It's a GAD GAD World
Saturday, November 22, 2003
 
BACK INTO THE ABYSS

I'm now up to 75mgs a day, but it's not working. I feel horrible. Just like the miserable fucked up failure that I used to be.

The job situation is still heinous. I really don't want to get into it because I've been obsessing over it all weekend (nothin' like GAD to help you obsess over stuff :P ), but to make a long story short Boss threatened to fire me Friday morning. By lunchtime I was on my way down to the agency to have a sit-down with the owner of the company so I could tell him everything that was going on. Then when I get back to work Boss pulls me into his office for a little sit-down on his own, which was pure bullshit. On one hand, he says, "this job is a stepping stone for you, you're too good for this job, you're going to go on to bigger and better things, I want to be your friend, I want to help you", etc. Then on the other hand he's telling me "my expectations have not been met, the feedback I'm getting from the department is that they're not very impressed with you". In fact, the first thing he said to me when he pulled me into the office was "I could pick up the phone right now and have you fired." Niiiice!

If it weren't for the fact that this is the first job I've held in over a year that's paying me enough to make rent and pay the bills, I'd tell this idiot to shove it up his African ass. (That's not a racial slur. He really is from Africa.) He's got a serious communication deficiency. Even worse, he keeps using "English is not my first language" as an excuse. Dude, you've been in the country for SEVENTEEN FUCKING YEARS! If you haven't learned the language by now, maybe it's about time you started!

Did I ever mention that one of the symptoms of GAD is irritability? ;)

I just feel like giving up. I feel horrible. I'll never be normal. I'll never be OK. I'll never be anything but a miserable failure. Maybe my parents were right to throw me out of the house. I was nothing but a burden and a disgrace to them.

After he kicked alcohol and cocaine, Robin Williams had a great line about the post-recovery phase: "I'm still the same asshole, I just have fewer dents in my car." Well, I'm still a miserable fucked up failure, I just have medication to control it now.

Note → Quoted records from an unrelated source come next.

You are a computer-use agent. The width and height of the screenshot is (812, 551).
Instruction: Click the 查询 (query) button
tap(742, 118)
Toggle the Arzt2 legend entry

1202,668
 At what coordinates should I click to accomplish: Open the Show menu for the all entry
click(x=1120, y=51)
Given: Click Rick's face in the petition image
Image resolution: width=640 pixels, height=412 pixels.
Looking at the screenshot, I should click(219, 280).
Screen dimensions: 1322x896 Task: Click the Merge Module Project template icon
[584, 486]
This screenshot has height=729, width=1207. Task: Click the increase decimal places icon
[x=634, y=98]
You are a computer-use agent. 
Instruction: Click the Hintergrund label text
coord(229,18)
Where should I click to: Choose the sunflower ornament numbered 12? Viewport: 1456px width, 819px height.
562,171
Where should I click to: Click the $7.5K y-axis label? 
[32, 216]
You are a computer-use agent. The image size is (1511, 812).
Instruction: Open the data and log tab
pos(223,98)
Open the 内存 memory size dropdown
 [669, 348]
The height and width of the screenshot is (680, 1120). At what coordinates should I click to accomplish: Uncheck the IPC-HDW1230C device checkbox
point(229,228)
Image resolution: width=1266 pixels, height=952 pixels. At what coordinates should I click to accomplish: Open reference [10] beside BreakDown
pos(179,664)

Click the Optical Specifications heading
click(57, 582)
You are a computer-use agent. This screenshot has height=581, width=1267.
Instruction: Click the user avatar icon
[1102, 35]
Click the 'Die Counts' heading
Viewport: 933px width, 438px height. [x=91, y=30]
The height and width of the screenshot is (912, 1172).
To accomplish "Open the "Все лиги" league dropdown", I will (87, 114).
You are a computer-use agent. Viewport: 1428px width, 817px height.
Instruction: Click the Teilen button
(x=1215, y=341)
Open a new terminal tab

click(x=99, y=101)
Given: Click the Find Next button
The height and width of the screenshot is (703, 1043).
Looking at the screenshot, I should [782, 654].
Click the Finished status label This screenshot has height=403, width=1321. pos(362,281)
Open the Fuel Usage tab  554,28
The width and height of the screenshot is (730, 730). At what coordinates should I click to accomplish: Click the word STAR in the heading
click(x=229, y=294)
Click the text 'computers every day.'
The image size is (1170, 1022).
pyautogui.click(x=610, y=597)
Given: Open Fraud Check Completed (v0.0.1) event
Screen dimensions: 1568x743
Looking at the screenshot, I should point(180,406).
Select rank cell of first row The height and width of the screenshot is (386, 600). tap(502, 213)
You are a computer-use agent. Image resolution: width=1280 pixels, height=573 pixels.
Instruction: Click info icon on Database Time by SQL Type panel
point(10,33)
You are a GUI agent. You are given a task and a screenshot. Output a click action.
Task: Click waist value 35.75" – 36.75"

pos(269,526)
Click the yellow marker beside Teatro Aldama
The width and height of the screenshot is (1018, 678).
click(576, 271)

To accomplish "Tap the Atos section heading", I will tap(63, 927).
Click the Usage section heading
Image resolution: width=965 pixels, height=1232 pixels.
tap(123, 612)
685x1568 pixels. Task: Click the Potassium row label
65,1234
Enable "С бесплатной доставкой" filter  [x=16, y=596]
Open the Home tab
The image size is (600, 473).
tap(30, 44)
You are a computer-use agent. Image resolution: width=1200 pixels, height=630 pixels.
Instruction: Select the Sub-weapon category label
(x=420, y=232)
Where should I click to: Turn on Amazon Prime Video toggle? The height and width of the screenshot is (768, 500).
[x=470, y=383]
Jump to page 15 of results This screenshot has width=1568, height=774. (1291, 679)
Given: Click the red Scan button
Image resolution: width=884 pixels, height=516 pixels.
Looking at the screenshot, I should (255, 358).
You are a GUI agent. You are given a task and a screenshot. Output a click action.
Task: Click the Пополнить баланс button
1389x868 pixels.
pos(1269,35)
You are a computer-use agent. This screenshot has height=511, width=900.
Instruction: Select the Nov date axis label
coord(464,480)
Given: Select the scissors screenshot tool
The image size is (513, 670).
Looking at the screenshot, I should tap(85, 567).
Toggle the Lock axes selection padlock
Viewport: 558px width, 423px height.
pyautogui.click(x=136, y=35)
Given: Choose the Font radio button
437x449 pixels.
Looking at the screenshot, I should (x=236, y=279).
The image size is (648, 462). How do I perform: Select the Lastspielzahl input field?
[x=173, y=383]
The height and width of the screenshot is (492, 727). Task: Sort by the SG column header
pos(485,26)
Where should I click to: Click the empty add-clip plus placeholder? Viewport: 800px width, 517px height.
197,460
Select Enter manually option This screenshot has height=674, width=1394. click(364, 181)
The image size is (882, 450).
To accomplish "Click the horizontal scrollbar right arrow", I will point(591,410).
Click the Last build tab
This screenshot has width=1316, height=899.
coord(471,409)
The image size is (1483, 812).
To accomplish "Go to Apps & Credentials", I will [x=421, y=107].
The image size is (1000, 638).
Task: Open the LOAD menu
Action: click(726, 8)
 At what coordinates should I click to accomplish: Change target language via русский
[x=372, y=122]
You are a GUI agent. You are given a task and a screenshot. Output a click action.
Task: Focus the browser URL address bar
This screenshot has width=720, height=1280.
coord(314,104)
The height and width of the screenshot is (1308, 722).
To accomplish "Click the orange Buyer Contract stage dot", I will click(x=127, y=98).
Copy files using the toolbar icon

Except that the medication isn't controlling it at the moment. I even tried to schedule an appointment with my doctor on Friday, but no dice. I can't blame him. It was only on a few hours' notice, and I'm sure that the last thing a young single man living in NYC wants to do is work late on a Friday night. But I'm really miserable now, & I'd give anything to be able to talk to him right this minute and hash out a strategy--either switch drugs or make a contingency plan in case I get the nasty skin rash.

My appointment is scheduled for Tuesday. I guess I'll have to wait till then.